= WHAT IS REQUIRED =
Output exactly the lines below from the one containing "The image size is (700, 605)." to the last line, both included. Omit pictures.

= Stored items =
- - -
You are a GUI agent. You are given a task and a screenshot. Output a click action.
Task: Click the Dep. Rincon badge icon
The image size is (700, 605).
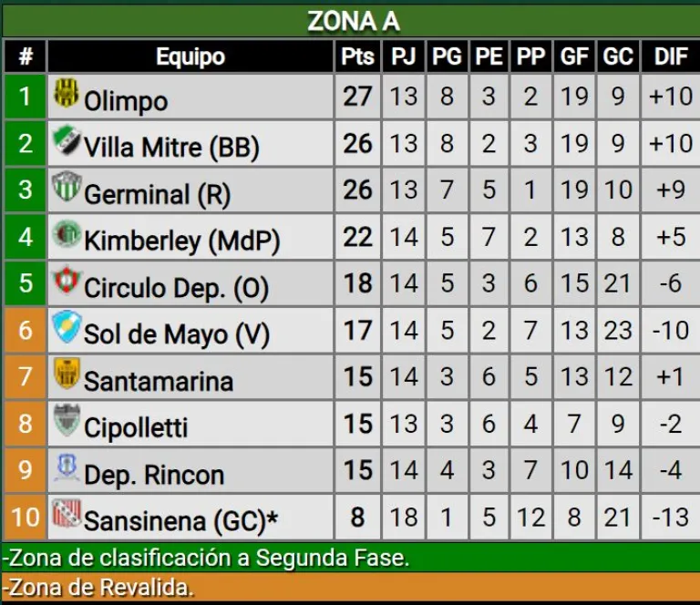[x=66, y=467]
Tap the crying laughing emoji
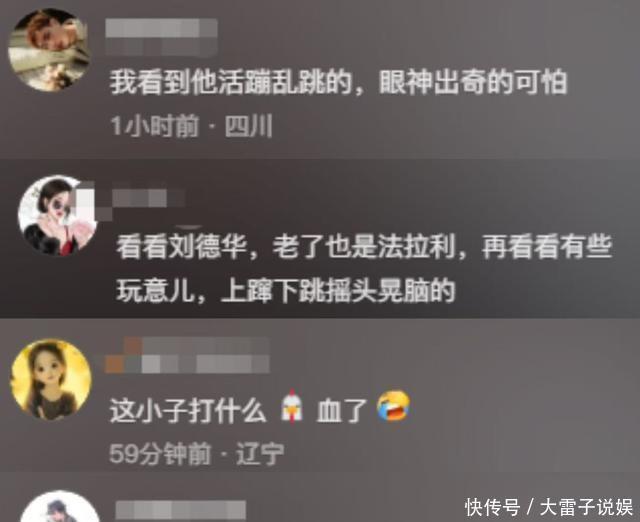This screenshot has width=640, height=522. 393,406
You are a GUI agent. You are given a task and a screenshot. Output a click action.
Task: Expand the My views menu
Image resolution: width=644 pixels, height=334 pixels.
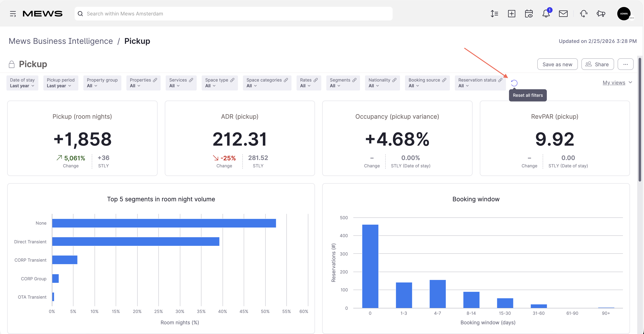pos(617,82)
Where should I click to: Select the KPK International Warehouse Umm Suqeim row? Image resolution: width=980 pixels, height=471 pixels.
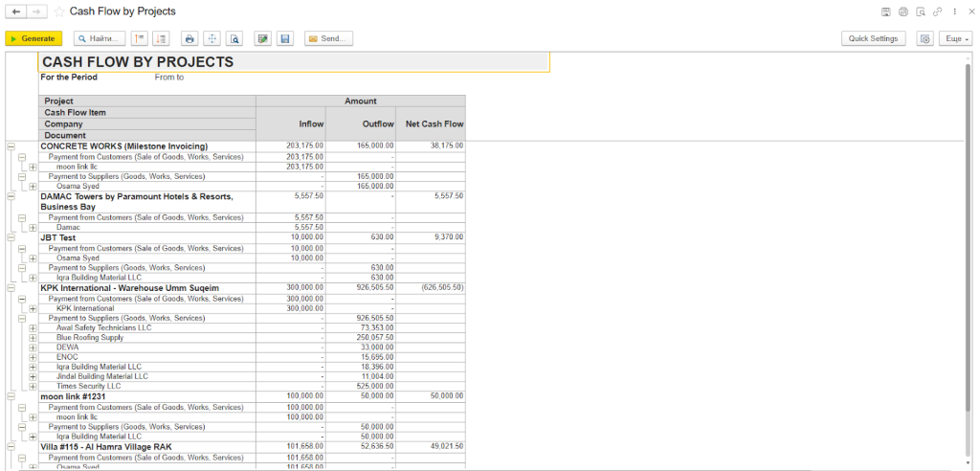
- - -
= EXERCISE RESPONSE =
The image size is (700, 605).
[x=66, y=467]
Tap the crying laughing emoji
This screenshot has width=640, height=522. 393,406
You are a GUI agent. You are given a task and a screenshot. Output a click action.
Task: Expand the My views menu
Image resolution: width=644 pixels, height=334 pixels.
pos(617,82)
Where should I click to: Select the KPK International Warehouse Umm Suqeim row? Image resolution: width=980 pixels, height=471 pixels.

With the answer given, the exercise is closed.